■ WHAT YOU SHOULD DO
Could you print every record below exactly as written?
[MATERIAL PROVIDED — start]
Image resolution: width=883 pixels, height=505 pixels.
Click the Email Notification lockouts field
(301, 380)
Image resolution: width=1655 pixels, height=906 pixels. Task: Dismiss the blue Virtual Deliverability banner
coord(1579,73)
[MATERIAL PROVIDED — finish]
■ ANSWER
Image resolution: width=883 pixels, height=505 pixels.
Click the Email Notification lockouts field
(301, 380)
Image resolution: width=1655 pixels, height=906 pixels. Task: Dismiss the blue Virtual Deliverability banner
coord(1579,73)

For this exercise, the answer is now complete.